I saved following string in a txt file.

Here’s their mantra: “Eat less and exercise more. The secret to weight loss is energy balance. There are no good or bad calories. It’s all about moderation.” 

with open ("file.txt", "r") as myfile:
    data = myfile.read()
    myfile.close()

print data
the result:

HereΓÇÖs their mantra: ΓÇ£Eat less and exercise more. The secret to weight loss is energy balance. There are no good or bad calories. ItΓÇÖs all about moderation.ΓÇ¥ 

I can fully omit quotation marks, but I need to show them

print data.decode('ascii', 'ignore') 

Heres their mantra: Eat less and exercise more. The secret to weight loss is energy balance. There are no good or bad calories. Its all about moderation.

print json.dumps(data)

"\ufeff\nHere\u2019s their mantra: \u201cEat less and exercise more. The secret to weight loss is energy balance. There are no good or bad calories. It\u2019s all about moderation.\u201d "
Anay Bose
  • 880
  • 1
  • 14
  • 24
  • Your console or terminal encoding doesn't support UTF-8 (the encoding of your input file). Your console uses cp437 instead. – Martijn Pieters Dec 14 '16 at 14:46
  • So, what should I do? – Anay Bose Dec 14 '16 at 14:48
  • 2
    What are you *trying* to do? Your console encoding doesn't support the 'fancy' quotes in the text; you could replace these with the ASCII equivalents, or you could alter your console encoding. – Martijn Pieters Dec 14 '16 at 14:49
  • The problem is not the presence of single and double quotation marks, it's the presence of *non-ASCII* quotation marks. – Rory Daulton Dec 14 '16 at 14:49
  • 2
    Or you could upgrade to Python 3.6 (nearly out), open the file as UTF-8 with `open('file.txt', 'r', encoding='utf8')` and printing then uses the Microsoft wide APIs to bypass the whole Windows codepage mess altogether. – Martijn Pieters Dec 14 '16 at 14:50
  • @MartijnPieters, I have toggled my console debugger encoding to UTF-8 and the problem vanishes. Nice catch. – Anay Bose Dec 14 '16 at 15:01

1 Answers1

2

Your file isn't ASCII. You seem to realize that, because you explicitly told it to ignore decoding errors.

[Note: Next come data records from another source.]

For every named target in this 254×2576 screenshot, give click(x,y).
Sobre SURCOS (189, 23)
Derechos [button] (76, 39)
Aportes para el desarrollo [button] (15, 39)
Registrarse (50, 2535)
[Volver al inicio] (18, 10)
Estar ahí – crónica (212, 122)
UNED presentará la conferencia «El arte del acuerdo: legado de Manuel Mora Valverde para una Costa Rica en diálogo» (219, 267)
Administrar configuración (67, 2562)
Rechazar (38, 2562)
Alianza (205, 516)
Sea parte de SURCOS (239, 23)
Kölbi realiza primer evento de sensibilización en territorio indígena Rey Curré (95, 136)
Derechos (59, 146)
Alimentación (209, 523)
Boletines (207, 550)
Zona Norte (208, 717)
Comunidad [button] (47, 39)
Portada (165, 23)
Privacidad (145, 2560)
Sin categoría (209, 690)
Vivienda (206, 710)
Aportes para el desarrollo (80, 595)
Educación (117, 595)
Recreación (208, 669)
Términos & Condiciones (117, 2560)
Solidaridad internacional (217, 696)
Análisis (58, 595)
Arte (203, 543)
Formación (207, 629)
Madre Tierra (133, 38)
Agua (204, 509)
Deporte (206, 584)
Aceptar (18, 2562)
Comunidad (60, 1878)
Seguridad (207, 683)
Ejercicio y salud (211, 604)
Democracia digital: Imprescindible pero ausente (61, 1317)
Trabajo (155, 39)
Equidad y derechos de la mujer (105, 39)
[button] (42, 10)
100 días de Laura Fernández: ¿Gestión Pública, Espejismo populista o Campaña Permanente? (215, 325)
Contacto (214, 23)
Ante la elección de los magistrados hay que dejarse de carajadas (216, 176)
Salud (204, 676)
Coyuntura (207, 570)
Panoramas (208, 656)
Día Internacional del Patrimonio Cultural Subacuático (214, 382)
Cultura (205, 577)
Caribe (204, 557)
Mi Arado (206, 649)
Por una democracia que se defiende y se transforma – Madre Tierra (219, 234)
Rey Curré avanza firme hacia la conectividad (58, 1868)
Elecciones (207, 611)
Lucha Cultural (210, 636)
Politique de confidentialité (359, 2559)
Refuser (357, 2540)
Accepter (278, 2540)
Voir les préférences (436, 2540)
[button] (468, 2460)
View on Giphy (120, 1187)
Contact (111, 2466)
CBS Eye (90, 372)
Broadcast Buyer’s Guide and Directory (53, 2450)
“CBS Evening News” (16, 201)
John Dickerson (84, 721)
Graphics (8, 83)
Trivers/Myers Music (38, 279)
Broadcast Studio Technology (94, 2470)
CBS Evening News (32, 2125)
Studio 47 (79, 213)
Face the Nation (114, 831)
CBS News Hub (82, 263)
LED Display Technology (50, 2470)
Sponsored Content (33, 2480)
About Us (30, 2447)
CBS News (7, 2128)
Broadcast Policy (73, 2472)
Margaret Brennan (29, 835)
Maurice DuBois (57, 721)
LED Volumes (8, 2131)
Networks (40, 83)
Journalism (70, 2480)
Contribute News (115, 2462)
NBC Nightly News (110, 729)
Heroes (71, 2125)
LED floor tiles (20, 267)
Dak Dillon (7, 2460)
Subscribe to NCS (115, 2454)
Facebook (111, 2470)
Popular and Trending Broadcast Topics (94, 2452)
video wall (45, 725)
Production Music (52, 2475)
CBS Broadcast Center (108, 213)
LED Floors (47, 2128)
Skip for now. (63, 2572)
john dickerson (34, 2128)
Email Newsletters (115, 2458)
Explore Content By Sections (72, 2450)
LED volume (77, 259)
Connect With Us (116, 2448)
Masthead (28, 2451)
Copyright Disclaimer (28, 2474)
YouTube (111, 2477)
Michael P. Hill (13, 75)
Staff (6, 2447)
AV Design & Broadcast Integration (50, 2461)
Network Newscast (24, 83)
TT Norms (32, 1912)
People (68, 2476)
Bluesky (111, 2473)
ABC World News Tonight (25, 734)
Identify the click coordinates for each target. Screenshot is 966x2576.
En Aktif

It looks like the file is UTF-8, and Python is printing the UTF-8 encoding of the unicode object, which Windows is then interpreting through the console's default code page (on my system, cp437, an ASCII superset that provides a bunch of console drawing symbols as character). To fix, decode it properly:

print data.decode('utf-8')

Alternatively, you can use the Python 3 open function, even in Python 2.7, by importing io and using io.open, which will let you specify the encoding and perform decoding for you automatically and seamlessly:

from __future__ import print_function  # Including the __future__ import makes
                                       # this 100% Py2/Py3 compatible
import io

with io.open("file.txt", encoding="utf-8") as myfile:
    data = myfile.read()
print(data)

If you're on Windows, your command prompt probably won't support arbitrary Unicode output unfortunately, and there is no 100% solution, but running

chcp 65001

in your cmd.exe prompt before launching the Python program will make it use UTF-8 as the console "code page" (how it interprets the raw bytes output by Python). There are bugs with that code page (search to learn more), but it's the closest you're going to get. You also need a Unicode friendly console font, more details here.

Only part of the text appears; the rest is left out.